3. The method of production of an ignition coil as set forth in claim 2, wherein said insulating film is irradiated by said UV rays for a predetermined time so that an adhesive strength with said insulating material (8) becomes not more than 1 MPa.

4. The method of production of an ignition coil as set forth in claim 3, wherein said predetermined time is 60 seconds or more.

5. The method of production of an ignition coil as set forth in claim 2, wherein said insulating film (6) is kept at said humidity for a predetermined time so that an adhesive strength with said insulating material (8) becomes not more than 1 MPa.

6. The method of production of an ignition coil as set forth in claim 5, wherein said predetermined time is 20 hours or more.

7. The method of production of an ignition coil as set forth in claim 1, wherein said UV curing resin is a UV curing silicone resin.

8. The method of production of an ignition coil as set forth in claim 2, wherein said UV curing resin is a UV curing silicone resin.

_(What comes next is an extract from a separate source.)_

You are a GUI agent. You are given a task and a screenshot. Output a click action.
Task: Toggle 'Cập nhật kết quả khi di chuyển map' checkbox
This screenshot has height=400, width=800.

9. The method of production of an ignition coil as set forth in claim 3, wherein said UV curing resin is a UV curing silicone resin.

10. The method of production of an ignition coil as set forth in claim 4, wherein said UV curing resin is a UV curing silicone resin.

11. The method of production of an ignition coil as set forth in claim 5, wherein said UV curing resin is a UV curing silicone resin.

12. The method of production of an ignition coil as set forth in claim 6, wherein said UV curing resin is a UV curing silicone resin.

13. The method of production of an ignition coil as set forth in claim 1, wherein said insulating material is an epoxy resin.

14. The method of production of an ignition coil as set forth in claim 2, wherein said insulating material is an epoxy resin.

15. The method of production of an ignition coil as set forth in claim 3, wherein said insulating material is an epoxy resin.

16. The method of production of an ignition coil as set forth in claim 4, wherein said insulating material is an epoxy resin.

17. The method of production of an ignition coil as set forth in claim 5, wherein said insulating material is an epoxy resin.

18. The method of production of an ignition coil as set forth in claim 6, wherein said insulating material is an epoxy resin.

19. An ignition coil which is produced by

using a metal to form a rod-shaped center core,

dipping the formed center core in a liquid UV curing resin,

raising the center core from the liquid and shaking off the excess UV curing resin,

irradiating the center core with UV rays to cause the UV curing resin which is deposited on the center core to cure and form an insulating film,

attaching a first spool to the outside of the insulating film and winding a secondary coil over it,

attaching a second spool to the outside of the secondary coil and winding a primary coil over it,

inserting these into a case, then injecting an insulating material into the case.